## [TASK INSTRUCTIONS]
1. Answer these questions from the passage on Myanmar amber fossils, each on its own line:
(a) Since what year has exporting fossil materials from Myanmar been prohibited?
(b) About how many scientific papers did the researchers scrutinize?
(c) On what platform did Emma Dunne share the team's new paper?
2. Print the stretch of the passage on Myanmar amber fossils from "Yet research on" through "those who benefit.", word for word.

:: EXTRACT

Since 2015, exporting fossil materials from Myanmar has been prohibited. But because the amber can be exported legally, fossils contained within it fall into a legal gray area.
"Where does the fossil end and the amber begin?" asks Raja in her email.
Yet research on Myanmar amber fossils is roaring, according to the new analysis. The researchers scrutinized nearly 1,000 scientific papers published over the past 30 years on Myanmar amber fossils and found that the explosion in papers since 2014 tracks closely with major political, legal, and economic events occurring at that time in the country.
Some paleontologists have questioned the study findings, arguing that the dramatic increase in research on Myanmar amber fossils simply reflects growing academic interest.
But the study authors argue that the soaring number of papers on fossils preserved in the golden gemstone is "explicitly linked" to the country's violent conflict and "seriously deficient" enforcement of national laws. And foreign paleontologists are among those who benefit.
"Myanmar amber represents the starkest case of how loopholes in the law continue to be exploited, resulting in unethical work and the exclusion of local researchers," fellow FAU paleontologist and co-lead author of the study Emma Dunne said on Twitter when sharing the team's new paper.

::::
:: DATA SHOWN

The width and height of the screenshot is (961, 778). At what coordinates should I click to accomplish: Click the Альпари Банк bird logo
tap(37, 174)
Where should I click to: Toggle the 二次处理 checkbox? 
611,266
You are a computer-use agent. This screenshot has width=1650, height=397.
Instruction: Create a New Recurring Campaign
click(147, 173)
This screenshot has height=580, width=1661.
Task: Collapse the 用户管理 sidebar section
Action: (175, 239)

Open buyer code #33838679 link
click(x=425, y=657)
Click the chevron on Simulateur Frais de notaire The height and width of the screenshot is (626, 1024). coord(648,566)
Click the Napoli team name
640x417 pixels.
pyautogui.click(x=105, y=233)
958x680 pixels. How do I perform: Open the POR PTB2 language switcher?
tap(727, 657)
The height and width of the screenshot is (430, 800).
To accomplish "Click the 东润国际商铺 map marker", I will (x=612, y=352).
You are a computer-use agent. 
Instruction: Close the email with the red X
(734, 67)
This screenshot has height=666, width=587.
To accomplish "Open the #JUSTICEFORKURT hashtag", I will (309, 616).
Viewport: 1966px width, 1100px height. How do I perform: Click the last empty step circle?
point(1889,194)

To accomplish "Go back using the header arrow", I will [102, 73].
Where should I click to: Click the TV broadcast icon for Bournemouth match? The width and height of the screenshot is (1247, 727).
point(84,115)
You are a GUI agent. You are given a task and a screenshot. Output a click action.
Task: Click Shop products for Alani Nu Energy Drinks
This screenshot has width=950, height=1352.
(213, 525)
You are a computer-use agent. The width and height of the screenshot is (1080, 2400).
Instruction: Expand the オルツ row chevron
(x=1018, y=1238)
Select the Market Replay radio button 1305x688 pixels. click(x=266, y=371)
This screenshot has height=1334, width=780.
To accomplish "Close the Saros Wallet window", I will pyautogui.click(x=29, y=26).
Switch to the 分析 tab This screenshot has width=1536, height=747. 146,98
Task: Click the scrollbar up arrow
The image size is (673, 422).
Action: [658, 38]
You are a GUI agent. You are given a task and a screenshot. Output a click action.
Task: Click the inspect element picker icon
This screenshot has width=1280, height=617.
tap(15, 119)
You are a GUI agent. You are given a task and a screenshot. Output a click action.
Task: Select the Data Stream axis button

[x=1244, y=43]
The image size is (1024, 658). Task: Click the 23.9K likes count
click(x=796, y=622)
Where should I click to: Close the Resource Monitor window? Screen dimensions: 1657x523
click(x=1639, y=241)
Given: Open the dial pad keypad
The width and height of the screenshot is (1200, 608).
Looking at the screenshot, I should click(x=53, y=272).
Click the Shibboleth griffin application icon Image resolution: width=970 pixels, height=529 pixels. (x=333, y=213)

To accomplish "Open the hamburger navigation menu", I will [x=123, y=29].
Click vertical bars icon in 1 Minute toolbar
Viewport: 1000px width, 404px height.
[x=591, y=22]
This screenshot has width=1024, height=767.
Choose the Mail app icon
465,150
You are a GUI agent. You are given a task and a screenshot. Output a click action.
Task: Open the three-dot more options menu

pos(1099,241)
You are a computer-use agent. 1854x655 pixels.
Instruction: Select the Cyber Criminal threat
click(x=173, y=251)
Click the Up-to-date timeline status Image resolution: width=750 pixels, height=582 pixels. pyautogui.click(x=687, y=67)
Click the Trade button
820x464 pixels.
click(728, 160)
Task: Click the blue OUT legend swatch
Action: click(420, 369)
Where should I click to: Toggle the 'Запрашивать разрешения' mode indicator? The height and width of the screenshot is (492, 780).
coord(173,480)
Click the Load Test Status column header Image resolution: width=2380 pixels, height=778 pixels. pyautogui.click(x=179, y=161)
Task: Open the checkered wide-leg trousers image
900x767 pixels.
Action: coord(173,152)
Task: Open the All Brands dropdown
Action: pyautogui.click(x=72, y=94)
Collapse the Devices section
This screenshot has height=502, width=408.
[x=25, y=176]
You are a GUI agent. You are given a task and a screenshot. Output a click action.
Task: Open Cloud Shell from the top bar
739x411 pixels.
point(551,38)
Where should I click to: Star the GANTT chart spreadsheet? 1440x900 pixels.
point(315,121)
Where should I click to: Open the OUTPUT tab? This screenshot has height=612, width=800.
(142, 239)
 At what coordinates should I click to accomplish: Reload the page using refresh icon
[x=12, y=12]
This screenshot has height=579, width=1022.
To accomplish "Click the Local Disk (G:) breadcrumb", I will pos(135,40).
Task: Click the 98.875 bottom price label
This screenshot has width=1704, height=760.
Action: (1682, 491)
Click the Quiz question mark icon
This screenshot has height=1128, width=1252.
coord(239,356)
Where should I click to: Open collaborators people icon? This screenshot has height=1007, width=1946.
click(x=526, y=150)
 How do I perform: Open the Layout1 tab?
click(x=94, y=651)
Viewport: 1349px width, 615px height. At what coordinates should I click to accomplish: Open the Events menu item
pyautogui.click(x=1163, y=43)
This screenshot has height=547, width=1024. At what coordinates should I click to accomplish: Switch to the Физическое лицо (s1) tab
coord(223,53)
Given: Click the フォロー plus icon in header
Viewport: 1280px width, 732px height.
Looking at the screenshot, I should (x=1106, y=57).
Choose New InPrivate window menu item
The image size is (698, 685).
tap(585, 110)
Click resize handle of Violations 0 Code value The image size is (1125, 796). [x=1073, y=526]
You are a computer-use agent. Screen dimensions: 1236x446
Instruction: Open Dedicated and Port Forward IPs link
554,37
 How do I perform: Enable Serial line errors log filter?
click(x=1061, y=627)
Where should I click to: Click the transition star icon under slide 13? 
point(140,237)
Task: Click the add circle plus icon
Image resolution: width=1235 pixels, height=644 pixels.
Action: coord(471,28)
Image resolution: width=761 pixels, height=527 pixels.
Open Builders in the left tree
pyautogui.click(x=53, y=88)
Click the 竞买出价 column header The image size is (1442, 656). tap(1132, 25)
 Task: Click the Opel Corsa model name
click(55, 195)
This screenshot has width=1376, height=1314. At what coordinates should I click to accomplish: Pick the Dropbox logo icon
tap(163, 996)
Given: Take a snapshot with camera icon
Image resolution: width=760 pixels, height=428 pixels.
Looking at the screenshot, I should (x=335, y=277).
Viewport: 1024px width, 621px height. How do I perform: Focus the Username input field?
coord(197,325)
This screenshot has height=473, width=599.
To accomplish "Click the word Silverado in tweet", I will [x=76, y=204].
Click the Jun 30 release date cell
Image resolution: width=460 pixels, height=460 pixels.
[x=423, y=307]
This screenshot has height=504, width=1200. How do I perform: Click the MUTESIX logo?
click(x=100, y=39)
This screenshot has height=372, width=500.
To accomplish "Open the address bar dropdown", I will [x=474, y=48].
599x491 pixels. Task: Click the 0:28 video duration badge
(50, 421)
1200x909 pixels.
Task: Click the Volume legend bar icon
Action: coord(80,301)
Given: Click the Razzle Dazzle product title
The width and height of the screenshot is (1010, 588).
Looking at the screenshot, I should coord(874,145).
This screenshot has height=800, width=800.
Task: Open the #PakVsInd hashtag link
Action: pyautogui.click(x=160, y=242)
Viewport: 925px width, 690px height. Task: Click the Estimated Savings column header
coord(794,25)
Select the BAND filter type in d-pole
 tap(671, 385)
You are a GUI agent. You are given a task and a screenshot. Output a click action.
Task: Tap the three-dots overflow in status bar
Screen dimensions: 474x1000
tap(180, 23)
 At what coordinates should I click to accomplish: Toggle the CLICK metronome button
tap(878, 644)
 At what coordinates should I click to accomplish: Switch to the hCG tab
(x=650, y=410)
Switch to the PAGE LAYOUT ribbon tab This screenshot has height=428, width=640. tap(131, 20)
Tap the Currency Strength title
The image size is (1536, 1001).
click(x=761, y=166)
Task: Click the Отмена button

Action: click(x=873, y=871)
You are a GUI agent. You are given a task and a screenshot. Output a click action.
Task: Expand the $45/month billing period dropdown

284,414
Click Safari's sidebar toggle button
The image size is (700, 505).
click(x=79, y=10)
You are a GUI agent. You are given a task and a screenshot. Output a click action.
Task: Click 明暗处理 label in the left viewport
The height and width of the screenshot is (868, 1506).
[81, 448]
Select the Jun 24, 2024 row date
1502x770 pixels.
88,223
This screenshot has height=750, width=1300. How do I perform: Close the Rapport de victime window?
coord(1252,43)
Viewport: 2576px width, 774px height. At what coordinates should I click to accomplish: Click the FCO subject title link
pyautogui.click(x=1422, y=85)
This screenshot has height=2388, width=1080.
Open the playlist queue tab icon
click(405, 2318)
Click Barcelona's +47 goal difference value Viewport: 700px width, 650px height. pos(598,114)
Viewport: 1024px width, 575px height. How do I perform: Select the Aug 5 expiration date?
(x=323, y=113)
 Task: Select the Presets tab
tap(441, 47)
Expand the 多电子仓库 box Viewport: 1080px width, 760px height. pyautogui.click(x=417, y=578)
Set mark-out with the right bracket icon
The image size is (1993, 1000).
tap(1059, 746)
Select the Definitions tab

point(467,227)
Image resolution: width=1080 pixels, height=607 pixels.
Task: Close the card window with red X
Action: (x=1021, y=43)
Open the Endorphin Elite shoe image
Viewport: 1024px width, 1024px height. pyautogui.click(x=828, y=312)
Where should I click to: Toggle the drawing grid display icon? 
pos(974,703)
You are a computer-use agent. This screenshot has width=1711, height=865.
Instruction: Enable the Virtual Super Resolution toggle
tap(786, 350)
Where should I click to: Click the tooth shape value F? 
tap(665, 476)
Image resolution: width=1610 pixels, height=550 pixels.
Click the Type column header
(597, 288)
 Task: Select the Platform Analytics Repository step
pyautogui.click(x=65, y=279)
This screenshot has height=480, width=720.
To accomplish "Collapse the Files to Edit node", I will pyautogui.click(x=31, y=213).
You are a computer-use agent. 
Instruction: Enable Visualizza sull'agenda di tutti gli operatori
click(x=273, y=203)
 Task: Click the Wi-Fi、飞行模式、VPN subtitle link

::::

## [SOLUTION LIST]
1.
(a) 2015
(b) Nearly 1,000
(c) Twitter

2.
Yet research on Myanmar amber fossils is roaring, according to the new analysis. The researchers scrutinized nearly 1,000 scientific papers published over the past 30 years on Myanmar amber fossils and found that the explosion in papers since 2014 tracks closely with major political, legal, and economic events occurring at that time in the country.
Some paleontologists have questioned the study findings, arguing that the dramatic increase in research on Myanmar amber fossils simply reflects growing academic interest.
But the study authors argue that the soaring number of papers on fossils preserved in the golden gemstone is "explicitly linked" to the country's violent conflict and "seriously deficient" enforcement of national laws. And foreign paleontologists are among those who benefit.